American Journal of Medical Genetics Part B: Neuropsychiatric Genetics, 2014
Mutations in PARK2, PINK1, and DJ-1 have been associated with autosomal recessive early-onset Par... more Mutations in PARK2, PINK1, and DJ-1 have been associated with autosomal recessive early-onset Parkinson's disease. Here, we report the prevalence of sequence and structural mutations in these three main recessive genes in Mexican Mestizo patients.

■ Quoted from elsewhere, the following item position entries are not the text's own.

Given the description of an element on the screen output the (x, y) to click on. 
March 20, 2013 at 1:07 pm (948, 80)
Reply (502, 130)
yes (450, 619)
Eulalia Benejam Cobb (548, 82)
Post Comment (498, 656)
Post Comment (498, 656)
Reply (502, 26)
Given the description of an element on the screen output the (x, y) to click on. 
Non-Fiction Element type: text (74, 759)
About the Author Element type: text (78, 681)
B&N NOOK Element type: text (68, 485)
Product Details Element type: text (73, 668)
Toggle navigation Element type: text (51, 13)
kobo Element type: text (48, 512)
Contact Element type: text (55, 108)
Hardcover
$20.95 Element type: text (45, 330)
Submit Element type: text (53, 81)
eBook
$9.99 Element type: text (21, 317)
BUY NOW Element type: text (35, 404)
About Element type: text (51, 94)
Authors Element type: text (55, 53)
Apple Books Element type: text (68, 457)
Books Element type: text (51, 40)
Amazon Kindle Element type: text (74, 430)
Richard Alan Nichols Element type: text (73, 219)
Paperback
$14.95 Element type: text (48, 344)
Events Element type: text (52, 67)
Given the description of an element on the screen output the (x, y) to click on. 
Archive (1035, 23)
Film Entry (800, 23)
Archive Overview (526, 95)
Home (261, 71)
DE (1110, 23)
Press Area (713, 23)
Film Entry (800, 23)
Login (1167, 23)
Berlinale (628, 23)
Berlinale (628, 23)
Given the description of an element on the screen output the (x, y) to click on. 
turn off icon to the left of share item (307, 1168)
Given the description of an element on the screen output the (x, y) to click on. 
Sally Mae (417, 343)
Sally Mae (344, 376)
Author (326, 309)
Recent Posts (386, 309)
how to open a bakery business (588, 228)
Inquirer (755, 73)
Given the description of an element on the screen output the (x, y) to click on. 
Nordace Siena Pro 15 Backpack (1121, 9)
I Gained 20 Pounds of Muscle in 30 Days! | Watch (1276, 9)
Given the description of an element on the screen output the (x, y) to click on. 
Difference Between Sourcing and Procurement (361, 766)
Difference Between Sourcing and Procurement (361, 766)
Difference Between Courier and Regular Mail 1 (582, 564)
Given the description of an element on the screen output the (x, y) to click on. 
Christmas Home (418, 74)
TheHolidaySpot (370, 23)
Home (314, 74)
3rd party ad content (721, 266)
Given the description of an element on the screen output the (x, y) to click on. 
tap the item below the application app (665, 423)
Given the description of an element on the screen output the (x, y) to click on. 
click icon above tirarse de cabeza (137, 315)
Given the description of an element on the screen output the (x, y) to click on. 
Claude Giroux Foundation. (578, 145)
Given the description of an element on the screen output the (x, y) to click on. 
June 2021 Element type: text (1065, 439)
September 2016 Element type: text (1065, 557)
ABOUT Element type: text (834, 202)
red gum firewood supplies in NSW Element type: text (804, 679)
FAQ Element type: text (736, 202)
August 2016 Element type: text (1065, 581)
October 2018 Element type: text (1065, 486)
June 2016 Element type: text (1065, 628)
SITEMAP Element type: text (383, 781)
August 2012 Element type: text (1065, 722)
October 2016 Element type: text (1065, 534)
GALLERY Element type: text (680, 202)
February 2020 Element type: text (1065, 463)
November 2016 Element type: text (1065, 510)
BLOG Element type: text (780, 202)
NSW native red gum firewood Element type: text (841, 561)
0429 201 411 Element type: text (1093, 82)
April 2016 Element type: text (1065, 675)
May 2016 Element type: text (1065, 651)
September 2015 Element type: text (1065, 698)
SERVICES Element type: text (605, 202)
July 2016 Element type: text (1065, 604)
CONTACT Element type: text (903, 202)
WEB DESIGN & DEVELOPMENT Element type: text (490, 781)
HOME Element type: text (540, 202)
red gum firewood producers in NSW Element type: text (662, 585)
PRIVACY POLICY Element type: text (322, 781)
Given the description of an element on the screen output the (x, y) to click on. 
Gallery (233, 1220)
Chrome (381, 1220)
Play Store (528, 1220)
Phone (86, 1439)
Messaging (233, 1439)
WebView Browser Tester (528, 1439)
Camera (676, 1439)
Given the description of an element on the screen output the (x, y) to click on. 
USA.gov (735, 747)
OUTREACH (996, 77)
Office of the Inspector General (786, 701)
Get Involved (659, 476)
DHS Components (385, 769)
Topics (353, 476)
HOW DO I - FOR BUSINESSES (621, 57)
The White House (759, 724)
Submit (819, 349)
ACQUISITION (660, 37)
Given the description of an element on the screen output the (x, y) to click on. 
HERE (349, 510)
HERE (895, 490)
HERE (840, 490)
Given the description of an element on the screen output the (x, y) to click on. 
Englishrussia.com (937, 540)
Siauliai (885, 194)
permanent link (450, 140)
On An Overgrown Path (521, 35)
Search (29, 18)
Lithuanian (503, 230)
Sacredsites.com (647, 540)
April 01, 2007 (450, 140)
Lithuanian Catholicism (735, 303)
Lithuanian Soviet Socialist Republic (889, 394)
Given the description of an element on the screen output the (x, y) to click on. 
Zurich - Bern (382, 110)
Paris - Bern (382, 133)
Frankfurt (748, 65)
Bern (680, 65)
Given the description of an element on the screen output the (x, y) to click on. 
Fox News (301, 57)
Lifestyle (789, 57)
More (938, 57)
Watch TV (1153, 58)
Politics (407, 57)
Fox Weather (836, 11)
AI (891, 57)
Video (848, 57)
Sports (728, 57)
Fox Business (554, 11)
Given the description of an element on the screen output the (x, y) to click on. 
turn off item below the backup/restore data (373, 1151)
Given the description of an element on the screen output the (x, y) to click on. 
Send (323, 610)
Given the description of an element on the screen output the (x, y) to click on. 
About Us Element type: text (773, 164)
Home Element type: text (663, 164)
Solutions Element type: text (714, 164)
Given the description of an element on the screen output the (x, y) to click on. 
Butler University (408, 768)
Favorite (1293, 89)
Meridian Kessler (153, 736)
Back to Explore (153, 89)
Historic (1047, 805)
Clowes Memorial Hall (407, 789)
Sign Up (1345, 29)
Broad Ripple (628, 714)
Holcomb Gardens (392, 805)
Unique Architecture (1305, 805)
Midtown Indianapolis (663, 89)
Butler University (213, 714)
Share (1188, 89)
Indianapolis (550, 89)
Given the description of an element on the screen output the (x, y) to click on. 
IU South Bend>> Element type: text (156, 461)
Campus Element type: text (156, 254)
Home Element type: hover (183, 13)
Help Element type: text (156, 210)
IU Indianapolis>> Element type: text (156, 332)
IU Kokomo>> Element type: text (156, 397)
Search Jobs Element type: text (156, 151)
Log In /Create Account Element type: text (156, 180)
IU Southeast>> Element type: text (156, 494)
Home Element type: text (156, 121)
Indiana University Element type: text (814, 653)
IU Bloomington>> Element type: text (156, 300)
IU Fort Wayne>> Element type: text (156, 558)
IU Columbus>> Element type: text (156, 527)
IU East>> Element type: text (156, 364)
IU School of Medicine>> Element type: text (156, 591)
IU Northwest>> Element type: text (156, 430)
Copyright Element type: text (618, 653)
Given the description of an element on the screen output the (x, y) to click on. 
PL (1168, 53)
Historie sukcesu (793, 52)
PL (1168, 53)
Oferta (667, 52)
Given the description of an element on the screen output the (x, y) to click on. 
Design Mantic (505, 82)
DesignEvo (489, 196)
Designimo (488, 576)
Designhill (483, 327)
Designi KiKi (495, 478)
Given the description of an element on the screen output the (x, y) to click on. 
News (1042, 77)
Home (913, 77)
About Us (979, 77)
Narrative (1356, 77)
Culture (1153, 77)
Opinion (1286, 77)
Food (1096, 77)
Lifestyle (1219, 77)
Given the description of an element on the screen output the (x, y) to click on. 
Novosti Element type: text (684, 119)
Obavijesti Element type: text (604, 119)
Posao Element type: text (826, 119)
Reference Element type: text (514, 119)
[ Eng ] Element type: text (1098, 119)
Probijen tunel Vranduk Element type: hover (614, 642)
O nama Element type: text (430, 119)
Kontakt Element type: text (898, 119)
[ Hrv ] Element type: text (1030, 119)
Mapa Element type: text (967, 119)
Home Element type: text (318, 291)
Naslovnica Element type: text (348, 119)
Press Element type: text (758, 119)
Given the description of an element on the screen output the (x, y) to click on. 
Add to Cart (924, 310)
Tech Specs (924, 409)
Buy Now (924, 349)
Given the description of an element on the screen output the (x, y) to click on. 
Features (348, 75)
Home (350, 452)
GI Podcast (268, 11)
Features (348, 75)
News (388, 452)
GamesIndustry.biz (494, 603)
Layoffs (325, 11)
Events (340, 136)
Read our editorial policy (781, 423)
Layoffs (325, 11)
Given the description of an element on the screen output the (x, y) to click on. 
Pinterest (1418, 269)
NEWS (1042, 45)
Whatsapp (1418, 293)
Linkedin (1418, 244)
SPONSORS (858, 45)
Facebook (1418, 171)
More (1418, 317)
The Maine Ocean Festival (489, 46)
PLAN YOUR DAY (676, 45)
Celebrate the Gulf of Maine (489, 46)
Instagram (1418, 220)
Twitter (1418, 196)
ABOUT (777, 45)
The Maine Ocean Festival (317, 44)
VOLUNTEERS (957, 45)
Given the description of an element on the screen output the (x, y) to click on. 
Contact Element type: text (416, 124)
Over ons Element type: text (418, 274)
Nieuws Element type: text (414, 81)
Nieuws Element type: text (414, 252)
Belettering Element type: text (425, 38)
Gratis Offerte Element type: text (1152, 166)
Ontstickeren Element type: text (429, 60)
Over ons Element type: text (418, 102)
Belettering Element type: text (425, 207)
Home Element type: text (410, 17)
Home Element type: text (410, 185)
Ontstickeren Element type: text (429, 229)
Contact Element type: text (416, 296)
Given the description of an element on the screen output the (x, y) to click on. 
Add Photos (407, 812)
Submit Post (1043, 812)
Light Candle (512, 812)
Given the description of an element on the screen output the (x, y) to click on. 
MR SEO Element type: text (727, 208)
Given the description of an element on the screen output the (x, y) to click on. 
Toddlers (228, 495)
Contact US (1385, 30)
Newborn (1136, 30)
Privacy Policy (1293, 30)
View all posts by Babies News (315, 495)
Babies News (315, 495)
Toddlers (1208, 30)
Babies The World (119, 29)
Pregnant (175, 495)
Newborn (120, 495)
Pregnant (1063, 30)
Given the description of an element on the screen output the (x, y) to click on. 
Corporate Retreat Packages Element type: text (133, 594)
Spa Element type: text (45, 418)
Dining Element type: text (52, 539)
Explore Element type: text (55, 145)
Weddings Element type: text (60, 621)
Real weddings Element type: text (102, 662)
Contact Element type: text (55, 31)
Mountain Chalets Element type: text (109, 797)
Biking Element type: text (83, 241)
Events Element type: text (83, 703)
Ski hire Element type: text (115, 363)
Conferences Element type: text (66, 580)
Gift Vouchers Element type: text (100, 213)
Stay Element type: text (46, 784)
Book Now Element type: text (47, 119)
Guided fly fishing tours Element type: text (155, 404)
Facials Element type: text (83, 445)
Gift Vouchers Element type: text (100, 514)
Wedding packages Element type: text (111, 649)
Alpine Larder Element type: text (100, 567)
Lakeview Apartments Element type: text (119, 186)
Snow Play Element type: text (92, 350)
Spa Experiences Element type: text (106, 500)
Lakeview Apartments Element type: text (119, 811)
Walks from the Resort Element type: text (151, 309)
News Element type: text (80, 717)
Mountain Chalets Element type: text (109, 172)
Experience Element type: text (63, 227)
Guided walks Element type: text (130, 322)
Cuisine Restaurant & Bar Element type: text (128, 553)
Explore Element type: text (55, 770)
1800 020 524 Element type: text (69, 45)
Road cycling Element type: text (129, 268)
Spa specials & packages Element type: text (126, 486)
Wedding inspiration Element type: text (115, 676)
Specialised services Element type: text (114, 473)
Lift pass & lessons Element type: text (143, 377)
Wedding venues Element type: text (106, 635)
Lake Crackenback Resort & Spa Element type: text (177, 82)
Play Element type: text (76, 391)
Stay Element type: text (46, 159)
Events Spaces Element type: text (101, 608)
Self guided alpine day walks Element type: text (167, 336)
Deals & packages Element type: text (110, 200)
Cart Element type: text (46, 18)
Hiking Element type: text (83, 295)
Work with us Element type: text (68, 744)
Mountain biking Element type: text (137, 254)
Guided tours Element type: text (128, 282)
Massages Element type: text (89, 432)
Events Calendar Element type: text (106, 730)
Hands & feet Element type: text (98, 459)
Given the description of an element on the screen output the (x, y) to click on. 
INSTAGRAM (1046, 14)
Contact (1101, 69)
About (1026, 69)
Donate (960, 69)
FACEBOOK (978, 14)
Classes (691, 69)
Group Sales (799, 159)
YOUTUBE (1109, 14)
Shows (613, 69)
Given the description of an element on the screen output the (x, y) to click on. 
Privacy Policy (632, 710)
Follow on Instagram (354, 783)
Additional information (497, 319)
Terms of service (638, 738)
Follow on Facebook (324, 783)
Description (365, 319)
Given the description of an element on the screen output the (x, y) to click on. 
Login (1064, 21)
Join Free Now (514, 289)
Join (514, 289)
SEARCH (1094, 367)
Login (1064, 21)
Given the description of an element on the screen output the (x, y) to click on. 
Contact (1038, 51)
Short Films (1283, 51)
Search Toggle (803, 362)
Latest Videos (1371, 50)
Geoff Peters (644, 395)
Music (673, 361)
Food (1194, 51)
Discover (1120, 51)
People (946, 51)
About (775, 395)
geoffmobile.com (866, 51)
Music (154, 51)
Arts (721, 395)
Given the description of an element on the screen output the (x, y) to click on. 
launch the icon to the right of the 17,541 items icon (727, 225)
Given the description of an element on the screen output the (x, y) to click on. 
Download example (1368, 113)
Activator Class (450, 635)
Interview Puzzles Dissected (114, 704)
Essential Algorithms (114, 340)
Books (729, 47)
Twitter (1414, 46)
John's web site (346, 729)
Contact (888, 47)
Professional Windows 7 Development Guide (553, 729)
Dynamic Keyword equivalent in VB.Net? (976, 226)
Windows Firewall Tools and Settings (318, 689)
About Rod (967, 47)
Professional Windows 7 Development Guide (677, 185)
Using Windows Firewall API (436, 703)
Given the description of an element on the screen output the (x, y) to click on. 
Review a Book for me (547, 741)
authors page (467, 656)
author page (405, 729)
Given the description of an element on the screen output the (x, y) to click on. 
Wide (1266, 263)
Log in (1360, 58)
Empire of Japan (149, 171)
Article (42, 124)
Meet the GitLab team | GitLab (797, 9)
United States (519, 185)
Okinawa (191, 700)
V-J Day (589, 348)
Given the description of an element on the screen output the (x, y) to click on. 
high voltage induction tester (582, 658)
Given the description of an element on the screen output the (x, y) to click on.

The complete sequences of these three genes were analyzed by homo/heteroduplex DNA formation and direct sequencing; exon dosage was determined by multiplex ligation-dependent probe amplification and real-time PCR in 127 patients belonging to 122 families and 120 healthy Mexican Mestizo controls. All individuals had been previously screened for the three most common LRRK2 mutations. The presence of two mutations in compound heterozygous or homozygous genotypes was found in 16 unrelated patients, 10 had mutations in PARK2, six in PINK1, and none in DJ-1. Two PARK2-PINK1 and one PARK2-LRRK2 digenic cases were observed. Novel mutations were identified in PARK2 and PINK1 genes, including PINK1 duplication for the first time. Exon dosage deletions were the most frequent mutations in PARK2 (mainly in exons 9 and 12), followed by those in PINK1. The high prevalence of heterozygous mutations in PARK2 (12.3%) and the novel heterozygous and homozygous point mutations in PINK1 observed in familial and sporadic cases from various states of Mexico support the concept that single heterozygous mutations in recessive Parkinson's disease genes play a pathogenic role. These data have important implications for genetic counseling of Mexican Mestizo patients with earlyonset Parkinson's disease. The presence of digenic inheritance underscores the importance of studying several genes in this disease. A step-ordered strategy for molecular diagnosis is proposed.